Sophie Petit-Renaud, Le roi, les légistes et le parlement de Paris aux XIVe et XVe siècles : contradictions dans la perception du pouvoir de « faire loy » ?, dans Cahiers de Recherches Médiévales et Humanistes, n° 7, 2000.

Extrait de l’article :

Avant Bodin au XVIe siècle, les juristes médiévaux inspirés par le droit romano-canonique ont fait de la loi un instrument privilégié de la puissance du prince. Le pouvoir de condere legem est reconnu au roi de France dès la fin du XIIe siècle par les canonistes favorables à l’émergence de royaumes indépendants face à un pouvoir impérial déclinant.

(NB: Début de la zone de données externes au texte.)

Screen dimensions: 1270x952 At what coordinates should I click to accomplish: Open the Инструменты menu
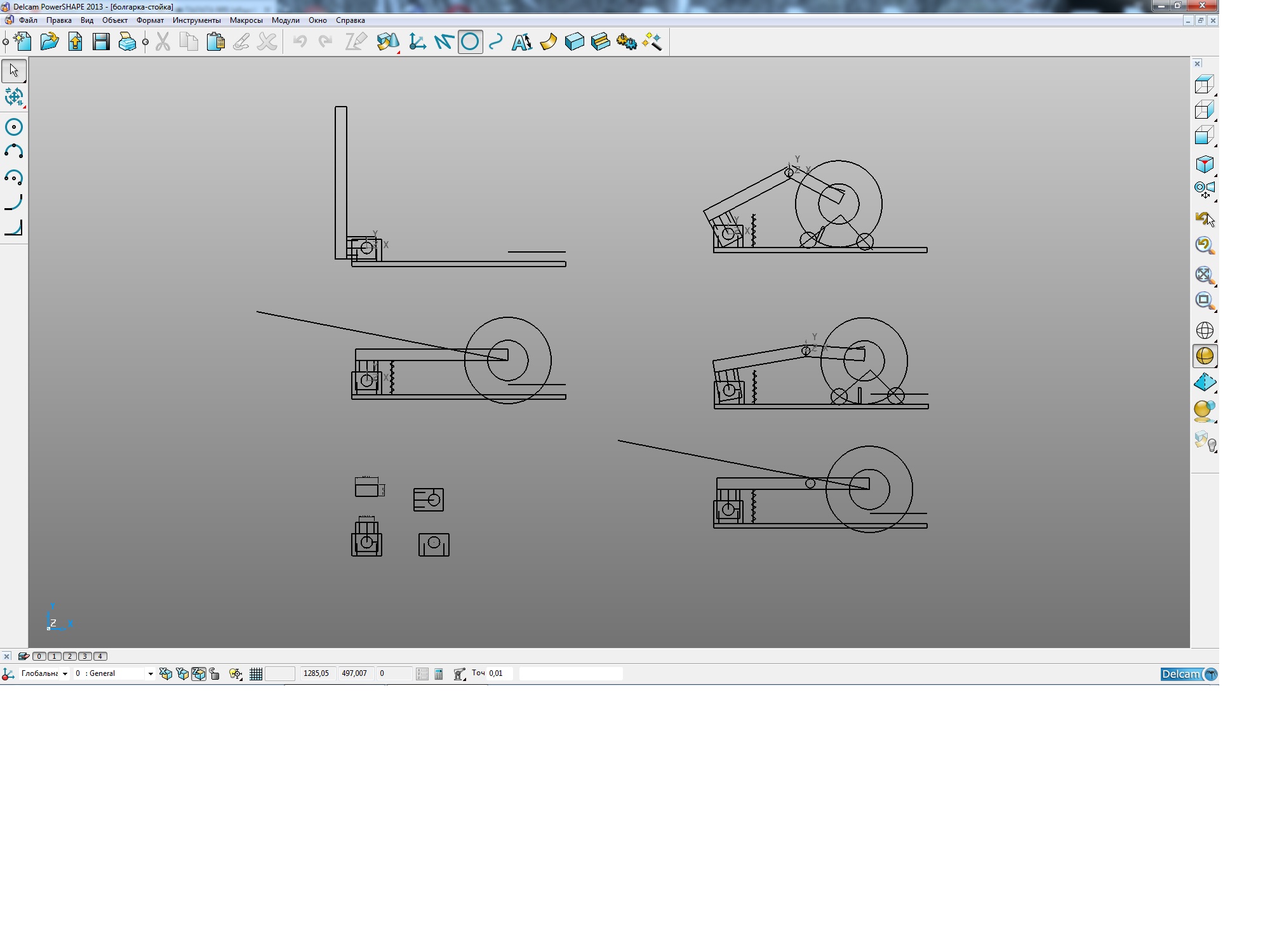pos(196,20)
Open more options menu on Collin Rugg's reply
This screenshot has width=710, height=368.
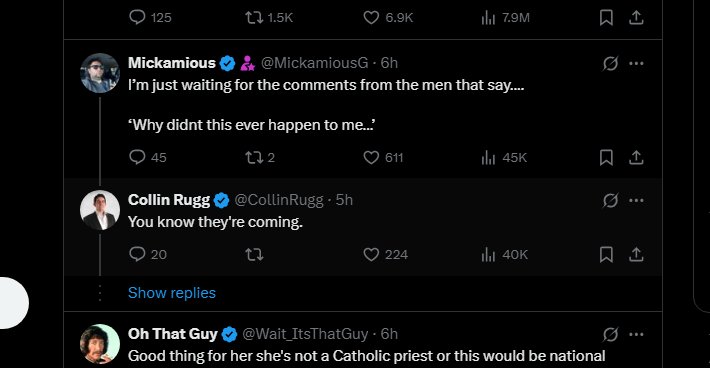(x=636, y=200)
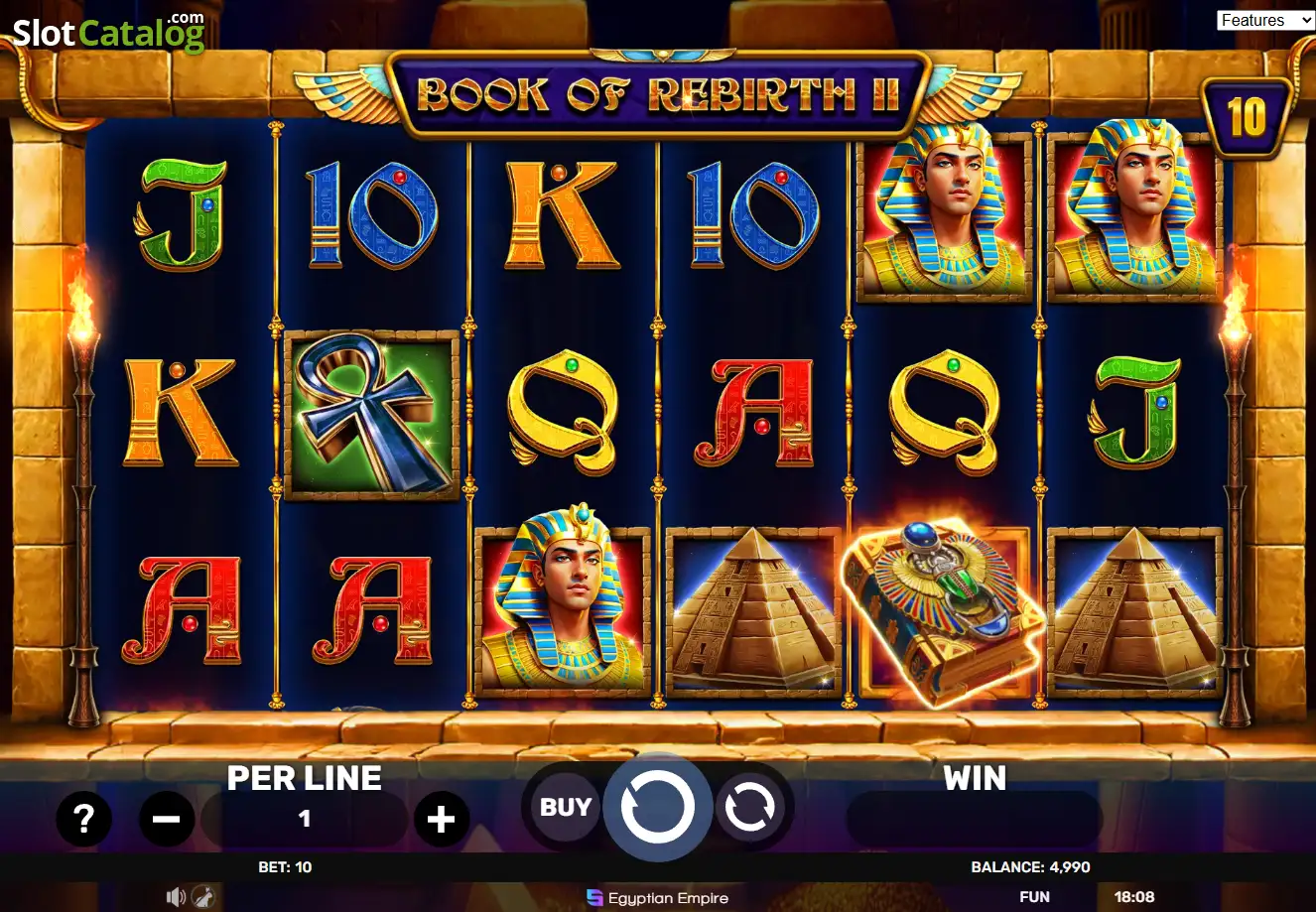The width and height of the screenshot is (1316, 912).
Task: Increase per line bet with plus
Action: coord(441,819)
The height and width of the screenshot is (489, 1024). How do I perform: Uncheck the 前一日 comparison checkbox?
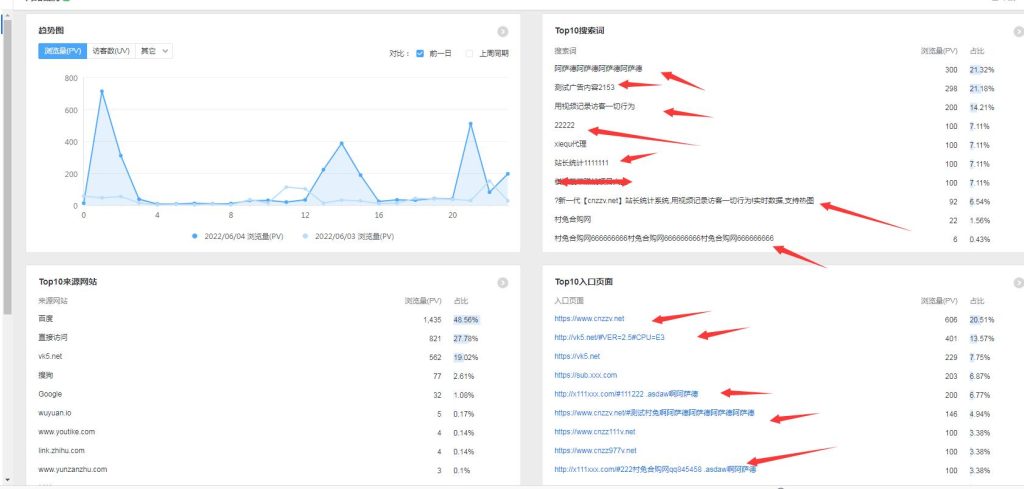click(421, 53)
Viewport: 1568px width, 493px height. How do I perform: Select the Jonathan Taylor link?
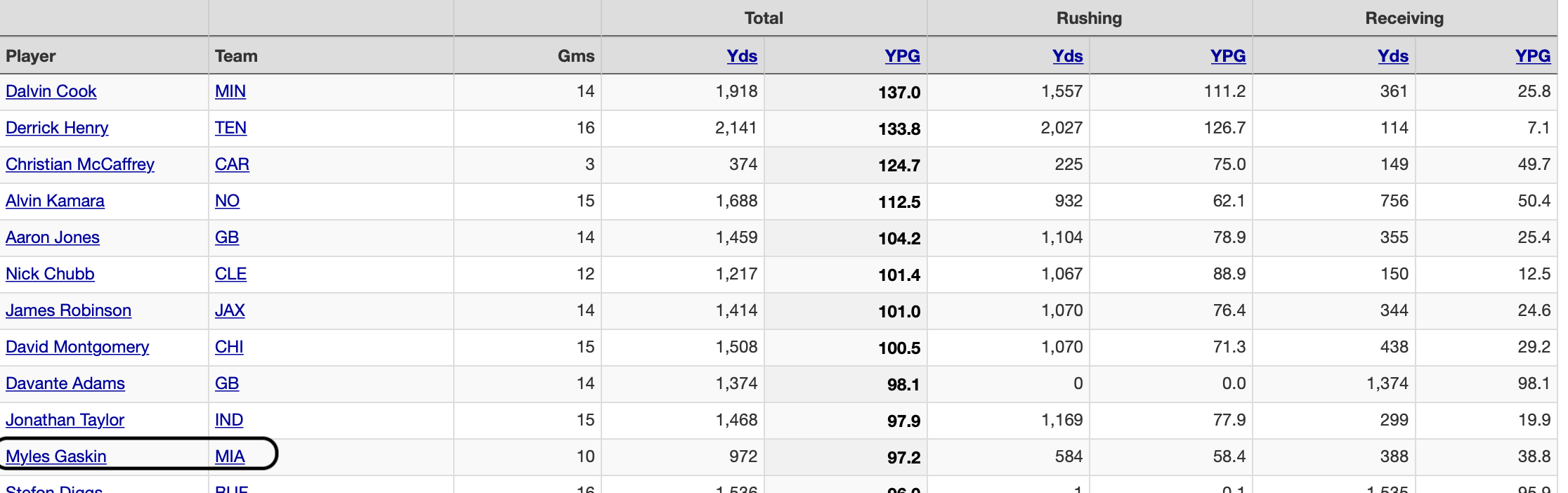tap(65, 420)
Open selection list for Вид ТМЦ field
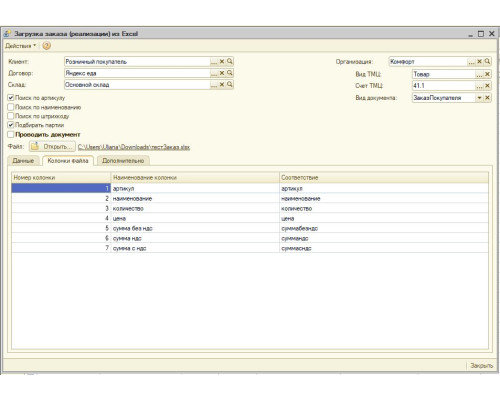Screen dimensions: 500x400 point(479,74)
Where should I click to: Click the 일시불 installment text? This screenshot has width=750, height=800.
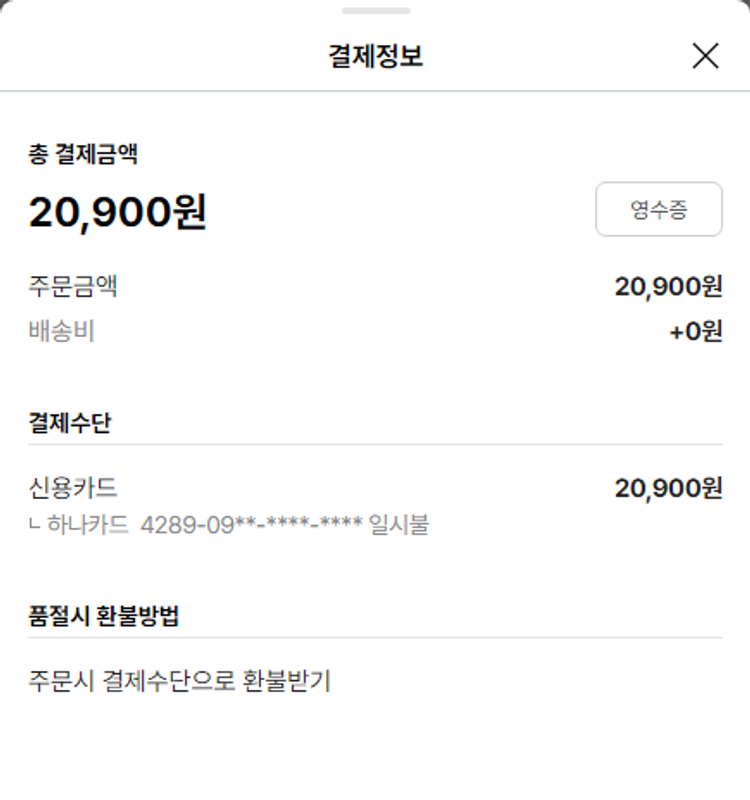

Le roi devenu lex animata, se voit attribuer la faculté de dare, solvere, condere leges par le droit romano-canonique, véhicule de l’exaltation d’une souveraineté législative. En commentant l’adage d’Ulpien, Princeps legibus solutus est, qui proclame l’indépendance du prince à l’égard de la loi et son corollaire la constitution Digna Vox des empereurs Théodose II et Valentinien III, qui affirme au contraire la soumission de l’empereur à la loi, les légistes établissent une théorie de la loi. Le prince est en principe délié des lois, les siennes et celles de ses prédécesseurs, mais s’y soumet volontairement. Les juristes tempèrent la portée de la maxime Princeps legibus solutus est par la constitution Digna vox, en recourant à un élément subjectif, la voluntas principis. Le prince, dégagé des liens de la loi, se lie lui-même, volontairement, à elle. Il faut souligner que le sens de la maxime princeps legibus solutus est se distingue de celui de la potestas absoluta, dégagée par Hostiensis à la suite des théologiens, à partir du concept de plenitudo potestatis, expression de l’omnipotence des papes. Ce que le prince ne peut faire de sa puissance ordonnée, à laquelle s’applique la Digna vox, il le peut de sa puissance absolue.

Le roi de France, empereur en son royaume, assimilé au princeps du droit romain, bénéficie des mêmes prérogatives. Le roi légifère en raison de la majestas, et parce qu’il est titulaire de l’auctoritas et de la plenitudo potestatis ou plena potestas. Sous le règne de Philippe le Bel, l’auteur de la Disputatio inter clericum et militem affirme clairement le droit du roi de France d’innover, de promulguer une norme nouvelle : le roi peut, comme l’empereur, leges condere et addere eis vel demere. Les choses sont encore plus claires dans le Songe du vergier (1378), parfaite expression de la doctrine royale. Son auteur, Évrard de Trémaugon, martèle le droit du roi de « faire loys et constitucions » qui lient les sujets, d’« adjouter aux dittes loys ou lez diminusier ou en tout revoquier et rappeler, ainssi le roy puet faire loys ou constitucions toutes novellez entre sez subjés ». Dans la Somme rural (vers 1393), Jean Boutillier pose lui aussi avec vigueur le principe selon lequel le souverain, parce qu’il est « roy et empereur en son royaume », peut « faire loy et edict à son plaisir ». On reconnaît là la formule d’Ulpien Quod principi placuit legis habet vigorem, tirée de la lex regia conférant au prince le pouvoir détenu originairement par le peuple. L’autorité du législateur est source de la loi. La volonté du prince est loi. Dans un ordre juridique où les lois divine et naturelle et le ius gentium fournissent les critères suprêmes, le roi est supra ius positivum.